Because Oregon white oaks grow at lower elevations, many have been lost to development, Davenport said. They've been cut down to make room for subdivisions. "They've been landscaped into parks, so the understory is gone."

Under state ownership and management, the stands would be restored over time, the blackberries eradicated. That's unlikely to happen otherwise.

The Forest Service will provide some measure of protection for the oak stands, said national scenic area manager Dan Harkenrider, because identifying and protecting rare plant communities is part of the agency's mission in the scenic area.

The agency has no plans to cut any oak trees, he added. "The only cutting we are doing in the scenic area is to reduce fire risk in the urban-rural interface."

Curt Pavola, a manager in DNR's natural areas program, said ecologists found significant oak woodland features on private as well as Forest Service land in Skamania County. Private land in the area is zoned mainly for commercial forestry and large-scale agriculture.

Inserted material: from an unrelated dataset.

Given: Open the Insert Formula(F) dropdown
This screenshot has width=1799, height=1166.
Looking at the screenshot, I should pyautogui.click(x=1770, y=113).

"We'll work it out," Pavola said. "We'll let them know where the rare plants are."

Quick response

Skamania County commissioners discussed their opposition to including Skamania County in the new conservation area at a commission meeting after Ray Lasmanis, DNR's regional manager for Southwest Washington, invited them in a March 19 letter to help establish the area's boundary.

Quinn said he relayed the commissioners' opposition to DNR officials by phone. But the commissioners never put their objections in writing, and no county officials testified at the April public hearing.

That's because Judy Wilson, DNR's liaison to the counties, notified Quinn in a March 28 e-mail that the matter already had been dealt with.

"I was advised that staff reviewed the boundary and has determined the area in Skamania County can be withdrawn without adversely affecting the performance of the Natural Area Preserve," she wrote. "I am glad, in this instance, we are able to satisfy your concerns."

"They stated their case," Wilson said in an interview. Commissioners "didn't provide public comment at the hearing because they had been told that their concerns would be addressed."

Skamania County Commission Chairman Bob Talent said the county has contributed more than its share of land to public uses. The shrinking of the county's tax base continues, he added, as the Forest Service proceeds with the purchase of scores of parcels from willing sellers.

"We've had over 19,000 acres taken off the tax rolls by the Forest Service," Talent said. "It's affecting our tax base. To pull in another protective designation seemed like a slap in the face to taxpayers."